REFLEXÕES - O que isso quer dizer? Uma aproximação com a leitura da obra de arte visual.

Só para introduzir a postagem: 

Um de meus desenhos à carvão ou poderia dizer também: uma intervenção gestual, gráfico/expressiva, com carvão sobre papel. 
Desenho a carvão, Isaac.
Obras de Arte são criadas em várias poéticas usando vários meios expressivos. Neste caso recorro a um dos meios tradicionais, como o carvão e exploro suas características e qualidades plásticas como sua negrura, seu potencial de aceitar variações tonais indo do preto total, passando por uma infinidade de cinzas. A possibilidade de valorizar e destacar a textura revelada pela superfície em que é aplicado. Suas sutilezas e nuances plásticas, estimulam a criação e motivam a grafia e as tonalizações. Este é o lado da criação, uma espécie de leitura propositiva que orienta uma boa parte da criação artística. Por outro lado, muitas vezes as pessoas não sabem por onde começar a leitura ou melhor, a "descoberta" de uma Obra de Arte. Então vamos lá:

Quando alguém se depara com uma Obra de Arte, especialmente uma destas “modernas”, podemos esperar pela pergunta habitual: O que isso quer dizer? Aí sentimos aquele frio na espinha, um arrepio no corpo e uma vontade imensa de começar de novo, numa área mais amena, quem sabe física quântica? É nesse momento que se coloca em dúvida se a opção pelo ensino de arte foi uma boa escolha. Essa perguntinha capciosa desafia tanto os professores quanto os artistas que, nem sempre, conseguem ter na ponta da língua uma resposta pronta e acabada, tampouco satisfazer a curiosidade do interlocutor.

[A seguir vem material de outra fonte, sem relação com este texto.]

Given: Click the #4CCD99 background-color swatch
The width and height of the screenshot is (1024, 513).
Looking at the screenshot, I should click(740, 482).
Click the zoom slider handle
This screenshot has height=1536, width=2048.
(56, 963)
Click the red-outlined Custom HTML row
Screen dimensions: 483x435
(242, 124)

Na defensiva, a primeira tentação é contra-atacar, sapecar uma resposta tipo: Arte não significa, ela é!  Bela resposta... profunda não? Mas não resolveu nada, o inquisidor ficou na mesma, não aprendeu nada com isso. Para salvar nossa pele, podemos ainda sair pela tangente: Que tal o jogo de ontem? Quem venceu? Brincadeiras à parte, enfrentar a questão, apesar de tudo, ainda é a melhor saída. Para enfrentar com dignidade e galhardia esta pergunta, podemos recorrer a alguma estratégia, alguma chave de leitura, um modo, um meio, algum tipo de procedimento que facilite a aproximação com a obra de arte, uma abordagem que possibilite a apreensão dos sentidos propostos por ela.

A princípio precisamos entender que não existem fórmulas mágicas, em se tratando de arte visual, nosso acesso é feito necessariamente pela imagem, logo, esse primeiro acesso é da ordem do perceptivo, não há como ignorar isso. Podemos dizer, nesse caso, que a leitura é mediada pelo olhar, mas devemos esclarecer que esse olhar não é apenas uma decorrência do ato de ver, do enxergar, da pura percepção visual, é muito mais do que isso. É necessário saber olhar, esse é o ponto principal dessa discussão.

Mas, afinal, em que consiste esse saber olhar? De imediato podemos dizer que há uma espécie de educação do olhar que começa pela apreensão das qualidades sensíveis do mundo natural, mediante a fisiologia do simples enxergar até o ordenamento consistente, sistematizado e conseqüente desse olhar especializado-o a ponto de torná-lo um instrumento de trabalho. Este olhar implica numa atitude consciente e sistemática diante da Obra de Arte, que se estende além da apreensão sensível, isso requer o ordenamento de condutas e procedimentos que possam nos amparar, orientar e indicar caminhos que resultem na apreensão de valores, idéias e conceitos que se originam na obra de arte.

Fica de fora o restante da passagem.